======== EXTRAIT ÉTUDIÉ

Ne stigmatisons personne en particulier cependant, plutôt le système, tel que nous le décrivions plus haut.
Si le coût du locatif n’était pas si élevé, peut être que les organisateurs auraient la possibilité d’agrandir les plages de montage et de démontage, donnant une chance aux installateurs, prestataires et exposants d’être à l’heure ?
C’est bien notre sujet, on y revient donc dans cette parenthèse !
Pourquoi les salons français sont chers ? : La double peine
Si les parcs sont chers car le système Français n’apporte pas d’aide aux organisateurs via les villes ou les régions comme on vient de le voir plus haut, ne chargeons pas trop les sites, ils ont leurs obligation de rentabilité bien compréhensibles.
Changer tout le système n’est pas envisageable, l’économie du segment foires et salons et ainsi bâti dans notre pays et la nationalisation, la régionalisation ou la municipalisation des parcs d’exposition ou palais des congrès n’est pas à l’ordre du jour.

================
======== DONNÉES RECUEILLIES

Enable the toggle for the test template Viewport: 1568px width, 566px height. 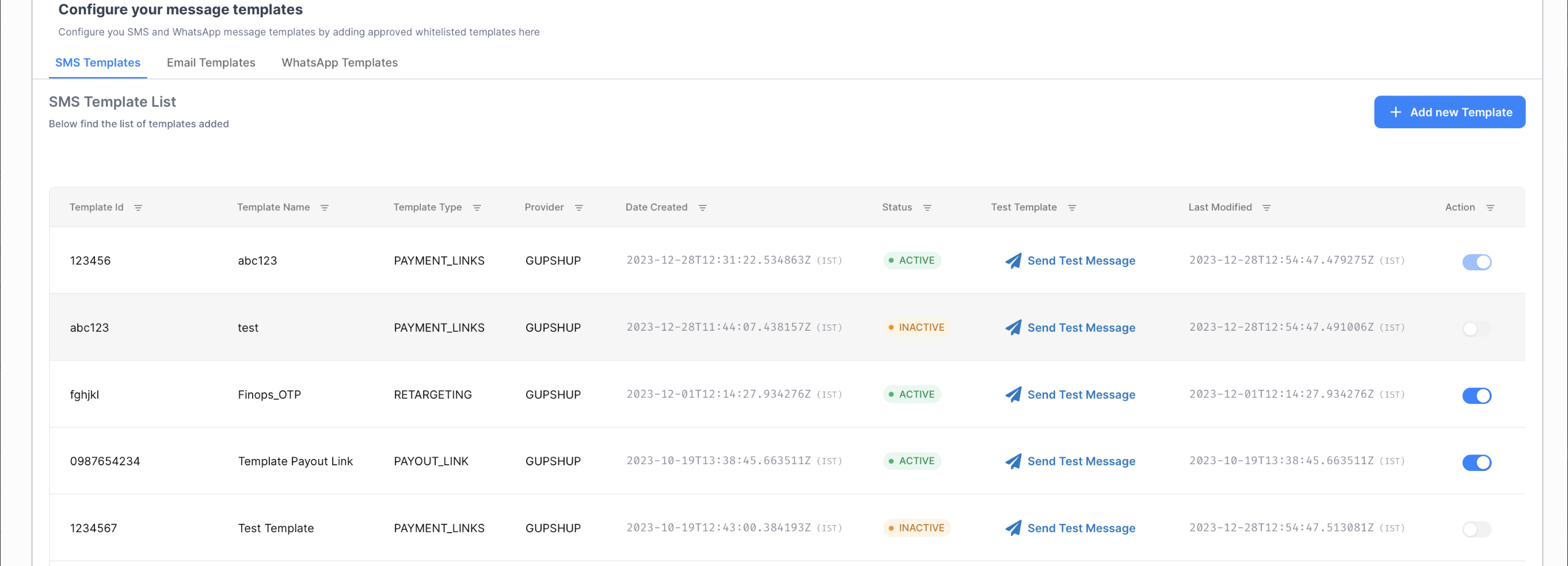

================

→ DÉFIS PROPOSÉS:
**A)** Répondez brièvement à chaque question sur l'extrait consacré au coût des salons français.
(i) Que pourraient agrandir les organisateurs si le coût du locatif était moins élevé ?
(ii) Par quels intermédiaires le système français n'apporte-t-il pas d'aide aux organisateurs ?
(iii) Quelles mesures concernant les parcs d'exposition ou palais des congrès ne sont pas à l'ordre du jour ?
**B)** Poursuivez l'extrait consacré au coût des salons français en quelques phrases, à partir de sa dernière phrase.
Ces données proviennent d'une source distincte de l'extrait.

→ CORRIGÉS DES EXERCICES:
**A)**
(i) Les plages de montage et de démontage.
(ii) Les villes ou les régions.
(iii) La nationalisation, la régionalisation ou la municipalisation.

**B)**
Bien au contraire, on a pu remarquer que de nombreuses municipalités ont donné les clés de leurs sites au secteur privé, notamment à GL EVENTS dans de nombreuses grandes villes de province.
C’est en fait une excellente chose quand on y pense, car géré par des professionnels aussi organisateurs de salons leur expérience bénéficie à toute la filière.
Mais cela aura un coût.
En effet, un groupe, dont le métier s’exerce à 360° sera rapidement tenté de maîtriser toute la filière interne au site.
Dans un premier temps les prestations dites « du parc » , ce qui est justifiable pour des raisons de sécurité des lieux.
Donc dès lors qu’un site se réserve des prestations concessionnaires comme la distribution électrique ou l’eau, on peut le comprendre, s’il n’y a pas de dérive tarifaire entre le coût, moyens humains inclus et le prix.
Si non on peut considérer que c’est un complément de locatif.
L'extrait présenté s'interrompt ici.